We are suddenly observing high write latency in metrics for one table (devices).
This is a tiny table with <100 entries where we update a field regulary.
This is on a 3 node cluster with RF=3. Each node has 8GB ram. We are running Cassandra 3.11.4 in docker.
There is nothing unusual in logs. The application is running smoothly as well.
nodetool tablehistograms
Percentile SSTables Write Latency Read Latency Partition Size Cell Count
(micros) (micros) (bytes)
50% 0.00 263.21 0.00 258 17
75% 0.00 1131.75 0.00 372 20
95% 0.00 12108.97 0.00 642 29
98% 0.00 25109.16 0.00 642 35
99% 0.00 43388.63 0.00 642 35
Min 0.00 8.24 0.00 51 0
Max 0.00 155469.30 0.00 770 35
nodetool status
Datacenter: datacenter-prod
===========================
Status=Up/Down
|/ State=Normal/Leaving/Joining/Moving
-- Address Load Tokens Owns (effective) Host ID Rack
UN 10.164.0.23 2.62 GiB 256 100.0% e7e2a38a-d4f3-4758-a345-73fcffe26035 rack1
UN 10.164.0.24 2.61 GiB 256 100.0% 0c18b8e4-5ca2-4fb5-9e8c-663b74909fbb rack1
UN 10.164.0.58 2.62 GiB 256 100.0% 547c0746-72a8-4fec-812a-8b926d2426ae rack1
What is going on? Are the stats lying or is there an issue coming up?
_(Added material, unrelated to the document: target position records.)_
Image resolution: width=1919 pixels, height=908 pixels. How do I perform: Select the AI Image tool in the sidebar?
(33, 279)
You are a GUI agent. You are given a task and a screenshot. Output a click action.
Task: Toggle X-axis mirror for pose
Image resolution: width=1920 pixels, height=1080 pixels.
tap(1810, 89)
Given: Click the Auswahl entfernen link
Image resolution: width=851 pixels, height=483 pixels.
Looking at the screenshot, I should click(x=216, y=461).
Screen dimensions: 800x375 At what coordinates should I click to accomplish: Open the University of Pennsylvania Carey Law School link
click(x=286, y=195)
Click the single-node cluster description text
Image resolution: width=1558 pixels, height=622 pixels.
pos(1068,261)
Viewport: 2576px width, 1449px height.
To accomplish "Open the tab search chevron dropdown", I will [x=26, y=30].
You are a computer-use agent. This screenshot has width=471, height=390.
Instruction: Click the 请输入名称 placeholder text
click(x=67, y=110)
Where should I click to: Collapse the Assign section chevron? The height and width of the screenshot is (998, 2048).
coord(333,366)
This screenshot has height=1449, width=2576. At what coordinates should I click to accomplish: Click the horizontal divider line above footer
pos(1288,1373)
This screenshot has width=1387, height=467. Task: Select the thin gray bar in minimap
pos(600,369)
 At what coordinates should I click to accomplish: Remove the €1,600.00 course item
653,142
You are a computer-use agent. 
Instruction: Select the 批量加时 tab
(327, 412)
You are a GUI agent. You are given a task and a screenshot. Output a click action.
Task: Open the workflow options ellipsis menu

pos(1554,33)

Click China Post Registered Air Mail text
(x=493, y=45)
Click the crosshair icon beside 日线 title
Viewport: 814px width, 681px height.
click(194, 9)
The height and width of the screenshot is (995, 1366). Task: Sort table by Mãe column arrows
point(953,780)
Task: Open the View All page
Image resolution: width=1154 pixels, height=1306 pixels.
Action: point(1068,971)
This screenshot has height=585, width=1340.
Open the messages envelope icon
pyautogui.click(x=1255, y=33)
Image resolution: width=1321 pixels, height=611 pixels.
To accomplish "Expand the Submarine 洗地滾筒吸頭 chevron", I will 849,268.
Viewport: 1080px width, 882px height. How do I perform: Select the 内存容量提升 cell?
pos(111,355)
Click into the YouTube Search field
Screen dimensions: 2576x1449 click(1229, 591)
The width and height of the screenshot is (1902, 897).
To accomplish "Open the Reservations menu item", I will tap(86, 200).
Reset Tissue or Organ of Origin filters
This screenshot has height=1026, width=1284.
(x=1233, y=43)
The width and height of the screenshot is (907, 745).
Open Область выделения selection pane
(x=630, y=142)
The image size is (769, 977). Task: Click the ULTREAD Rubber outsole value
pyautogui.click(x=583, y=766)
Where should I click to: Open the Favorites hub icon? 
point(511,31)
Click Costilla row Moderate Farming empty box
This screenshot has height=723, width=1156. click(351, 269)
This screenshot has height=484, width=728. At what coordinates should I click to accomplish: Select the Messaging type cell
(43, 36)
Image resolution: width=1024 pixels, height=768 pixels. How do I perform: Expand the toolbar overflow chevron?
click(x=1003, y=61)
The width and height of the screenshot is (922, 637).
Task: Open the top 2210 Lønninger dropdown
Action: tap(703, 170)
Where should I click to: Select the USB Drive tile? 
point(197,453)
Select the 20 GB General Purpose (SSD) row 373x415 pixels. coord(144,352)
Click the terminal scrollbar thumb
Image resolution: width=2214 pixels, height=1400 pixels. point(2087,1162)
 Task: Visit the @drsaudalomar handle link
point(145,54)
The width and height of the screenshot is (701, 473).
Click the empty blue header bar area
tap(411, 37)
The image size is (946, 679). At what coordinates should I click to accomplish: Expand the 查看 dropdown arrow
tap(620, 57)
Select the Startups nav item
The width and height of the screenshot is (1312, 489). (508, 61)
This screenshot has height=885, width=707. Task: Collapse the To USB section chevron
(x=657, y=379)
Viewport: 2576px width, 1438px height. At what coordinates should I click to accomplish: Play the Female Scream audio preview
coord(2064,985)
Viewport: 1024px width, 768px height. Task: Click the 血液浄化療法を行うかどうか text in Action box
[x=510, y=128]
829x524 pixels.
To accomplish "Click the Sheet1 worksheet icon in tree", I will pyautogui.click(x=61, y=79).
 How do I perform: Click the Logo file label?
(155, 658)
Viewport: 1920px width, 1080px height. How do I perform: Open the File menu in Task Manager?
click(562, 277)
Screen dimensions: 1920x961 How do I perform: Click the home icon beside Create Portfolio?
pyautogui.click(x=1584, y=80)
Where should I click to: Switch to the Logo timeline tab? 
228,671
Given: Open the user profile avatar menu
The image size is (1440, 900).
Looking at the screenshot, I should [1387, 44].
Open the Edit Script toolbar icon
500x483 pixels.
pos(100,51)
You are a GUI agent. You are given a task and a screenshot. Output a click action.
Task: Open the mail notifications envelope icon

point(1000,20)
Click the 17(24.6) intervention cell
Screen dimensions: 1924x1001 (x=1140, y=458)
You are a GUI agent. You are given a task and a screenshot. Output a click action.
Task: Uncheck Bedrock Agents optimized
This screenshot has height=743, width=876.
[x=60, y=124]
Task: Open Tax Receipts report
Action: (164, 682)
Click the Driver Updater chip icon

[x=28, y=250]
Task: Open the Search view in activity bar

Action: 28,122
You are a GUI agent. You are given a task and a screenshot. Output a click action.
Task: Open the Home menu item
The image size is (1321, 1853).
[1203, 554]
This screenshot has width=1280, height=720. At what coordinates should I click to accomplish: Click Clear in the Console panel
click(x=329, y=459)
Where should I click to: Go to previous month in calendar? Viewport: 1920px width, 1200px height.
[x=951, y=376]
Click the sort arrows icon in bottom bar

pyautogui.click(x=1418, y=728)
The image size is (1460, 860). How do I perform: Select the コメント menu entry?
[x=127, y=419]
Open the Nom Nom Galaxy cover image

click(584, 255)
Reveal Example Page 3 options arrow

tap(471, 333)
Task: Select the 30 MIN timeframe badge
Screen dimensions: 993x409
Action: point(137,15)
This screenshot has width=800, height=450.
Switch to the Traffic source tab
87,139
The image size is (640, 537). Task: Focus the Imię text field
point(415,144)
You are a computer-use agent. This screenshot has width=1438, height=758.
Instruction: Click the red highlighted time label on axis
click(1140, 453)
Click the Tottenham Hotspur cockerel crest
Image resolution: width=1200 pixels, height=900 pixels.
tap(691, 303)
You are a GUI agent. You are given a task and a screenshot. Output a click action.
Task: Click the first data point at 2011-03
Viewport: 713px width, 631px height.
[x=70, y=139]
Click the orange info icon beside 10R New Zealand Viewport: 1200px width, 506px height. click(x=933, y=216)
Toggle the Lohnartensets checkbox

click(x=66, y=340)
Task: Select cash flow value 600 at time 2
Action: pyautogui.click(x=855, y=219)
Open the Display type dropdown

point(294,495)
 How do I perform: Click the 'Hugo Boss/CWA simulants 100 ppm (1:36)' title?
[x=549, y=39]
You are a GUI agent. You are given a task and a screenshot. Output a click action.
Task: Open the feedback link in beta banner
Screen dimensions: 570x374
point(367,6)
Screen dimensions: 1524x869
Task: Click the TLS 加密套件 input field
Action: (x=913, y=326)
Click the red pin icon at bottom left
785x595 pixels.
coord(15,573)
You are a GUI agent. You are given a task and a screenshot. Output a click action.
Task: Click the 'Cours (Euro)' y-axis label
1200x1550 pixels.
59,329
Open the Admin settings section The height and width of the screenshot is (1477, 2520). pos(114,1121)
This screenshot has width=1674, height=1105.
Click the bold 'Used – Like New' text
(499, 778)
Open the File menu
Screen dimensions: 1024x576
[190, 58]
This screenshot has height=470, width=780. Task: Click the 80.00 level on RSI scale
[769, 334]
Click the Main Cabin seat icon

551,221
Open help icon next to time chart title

EDIT: I was able to narrow the issue down to one of the nodes. The exporter on node 2 is showing:
cassandra_stats{cluster="Prod Cluster 2",datacenter="datacenter-prod",keyspace="iot_data",table="devices",name="org:apache:cassandra:metrics:table:iot_data:devices:writelatency:99thpercentile",} 268650.95
While node1 and node3 are like this:
cassandra_stats{cluster="Prod Cluster 2",datacenter="datacenter-prod",keyspace="iot_data",table="devices",name="org:apache:cassandra:metrics:table:iot_data:devices:writelatency:99thpercentile",} 10090.808
But still I dont know what is causing this on node2. It has no load, memory usage is fine as well?! Any ideas?